* Begin LISTED ENTRIES *
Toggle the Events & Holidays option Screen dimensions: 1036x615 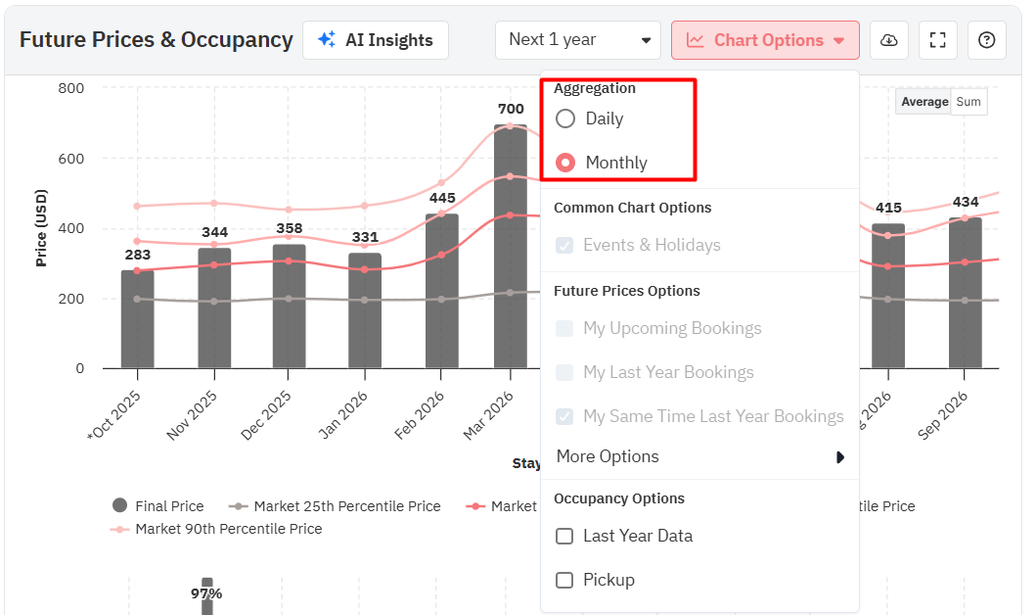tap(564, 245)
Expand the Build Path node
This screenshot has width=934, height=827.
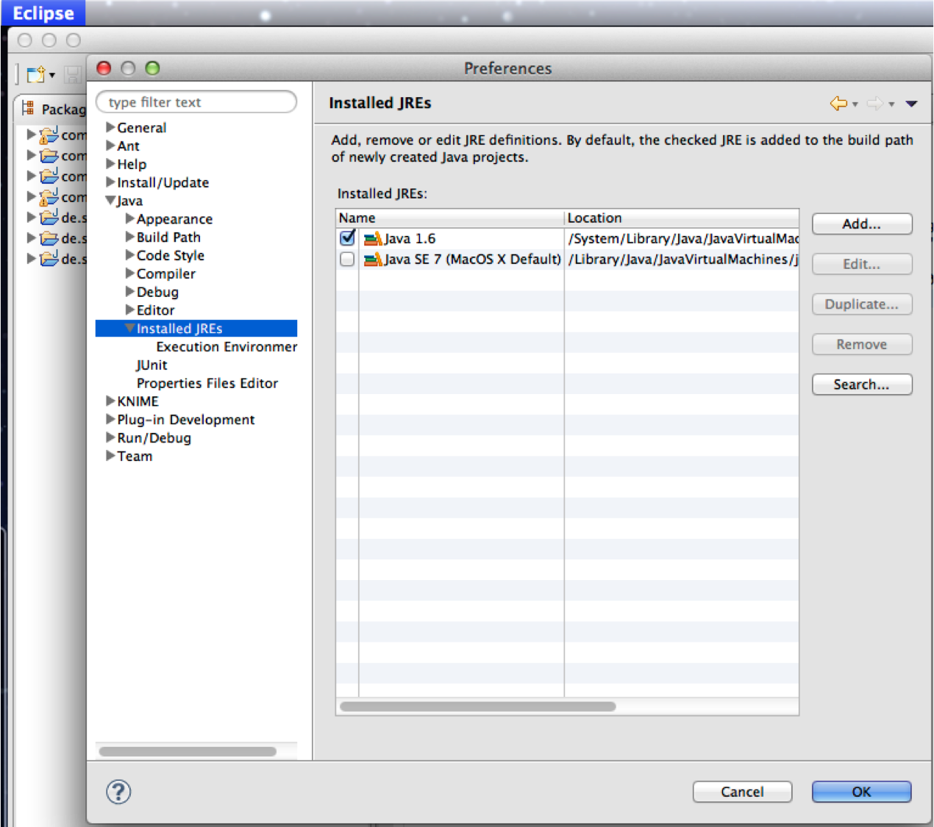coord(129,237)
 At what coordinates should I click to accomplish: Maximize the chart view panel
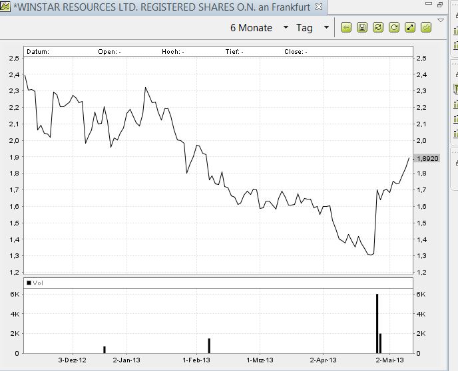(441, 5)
* End LISTED ENTRIES *
- PROBLEM STATEMENT -
Identify every line in the entries that contains the string "accomplish", matching case, and copy each of those lines.

- TASK SOLUTION -
 At what coordinates should I click to accomplish: Maximize the chart view panel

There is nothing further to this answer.